CUMULATIVE GENETIC RISK SCORE FOR PREDICTING MANIFEST PERSISTENT CYTOMEGALOVIRUS INFECTION, A FIVE-LOCUS MODEL IN THE FERGANA VALLEY POPULATION
Keywords:
Cytomegalovirus infection, genetic risk score, single nucleotide polymorphisms, ROC analysis, personalized medicine, risk stratification.Abstract
Objective: to develop and evaluate a cumulative genetic risk score based on five single nucleotide polymorphisms (SNPs) for predicting the manifest persistent form of cytomegalovirus infection (CMVI). Materials and methods.
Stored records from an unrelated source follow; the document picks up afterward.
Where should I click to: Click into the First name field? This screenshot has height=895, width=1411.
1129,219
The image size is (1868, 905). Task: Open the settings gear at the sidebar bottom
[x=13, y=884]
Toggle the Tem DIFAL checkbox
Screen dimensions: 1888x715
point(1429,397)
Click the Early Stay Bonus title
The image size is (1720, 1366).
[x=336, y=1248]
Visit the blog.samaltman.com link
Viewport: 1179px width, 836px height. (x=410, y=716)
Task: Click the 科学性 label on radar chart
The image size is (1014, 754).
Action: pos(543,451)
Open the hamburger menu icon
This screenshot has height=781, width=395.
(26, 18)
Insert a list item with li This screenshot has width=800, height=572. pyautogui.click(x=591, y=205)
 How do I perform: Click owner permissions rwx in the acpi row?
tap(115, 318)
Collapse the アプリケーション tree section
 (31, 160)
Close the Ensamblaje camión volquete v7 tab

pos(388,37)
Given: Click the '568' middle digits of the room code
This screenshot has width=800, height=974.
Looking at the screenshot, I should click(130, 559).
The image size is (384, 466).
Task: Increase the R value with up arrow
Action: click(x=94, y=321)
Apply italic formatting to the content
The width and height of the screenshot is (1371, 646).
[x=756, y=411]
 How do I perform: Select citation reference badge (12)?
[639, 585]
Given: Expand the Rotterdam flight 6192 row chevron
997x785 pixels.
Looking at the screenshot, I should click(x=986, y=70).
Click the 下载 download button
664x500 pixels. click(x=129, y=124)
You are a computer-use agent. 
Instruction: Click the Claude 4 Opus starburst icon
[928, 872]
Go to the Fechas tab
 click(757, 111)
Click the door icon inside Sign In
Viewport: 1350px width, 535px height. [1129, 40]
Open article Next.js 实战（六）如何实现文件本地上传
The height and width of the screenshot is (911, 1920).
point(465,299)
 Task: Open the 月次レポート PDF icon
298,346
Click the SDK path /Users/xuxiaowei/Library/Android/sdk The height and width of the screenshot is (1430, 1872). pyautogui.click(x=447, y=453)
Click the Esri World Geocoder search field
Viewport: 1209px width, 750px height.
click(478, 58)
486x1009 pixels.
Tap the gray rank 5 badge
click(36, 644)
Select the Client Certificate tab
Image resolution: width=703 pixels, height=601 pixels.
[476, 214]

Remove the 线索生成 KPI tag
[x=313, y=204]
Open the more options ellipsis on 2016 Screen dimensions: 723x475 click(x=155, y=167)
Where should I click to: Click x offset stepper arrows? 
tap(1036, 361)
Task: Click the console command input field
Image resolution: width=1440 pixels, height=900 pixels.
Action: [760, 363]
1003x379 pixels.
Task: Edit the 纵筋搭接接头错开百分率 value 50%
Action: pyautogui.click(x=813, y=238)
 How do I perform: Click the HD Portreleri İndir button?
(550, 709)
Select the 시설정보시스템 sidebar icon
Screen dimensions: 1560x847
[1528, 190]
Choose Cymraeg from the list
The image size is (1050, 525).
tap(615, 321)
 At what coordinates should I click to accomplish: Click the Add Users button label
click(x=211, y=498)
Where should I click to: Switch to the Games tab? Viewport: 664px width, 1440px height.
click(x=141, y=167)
Genotyping for TNF-α (G308A), IL-10 (G>A), TLR4 (A896G), eNOS (G894T), and SOD2 (Ala16Val) was performed in 100 CMVI patients (Group I, n=42, latent; Group II, n=58, manifest persistent) and 80 healthy controls using real-time PCR with TaqMan probes (CFX96, Bio-Rad). A cumulative genetic risk score (0–10 points) was calculated by assigning 0 points for each protective homozygous genotype, 1 for heterozygous, and 2 for risk homozygous per locus. ROC analysis was used to evaluate diagnostic performance. Results. A high genetic score (≥6) was found in 65.5% of patients with the manifest form and only 16.7% with the latent form (χ²=24.12; p<0.001; OR=9.64; 95% CI 3.58–25.9). At the threshold of ≥6, sensitivity was 65.5%, specificity 83.3%, and AUC=0.78 (95% CI 0.69–0.87). Combining the genetic score with viral load (>10³ copies/mL) increased AUC to 0.85 (95% CI 0.77–0.93), specificity to 90.5%, and positive predictive value to 90.7%. No individual polymorphism achieved comparable diagnostic accuracy (individual AUC range: 0.61–0.68). Conclusion. The five-locus cumulative genetic risk score provides clinically meaningful stratification of CMVI patients. The combined model integrating genetic and virological data achieves high diagnostic accuracy and may serve as a practical tool for personalized management.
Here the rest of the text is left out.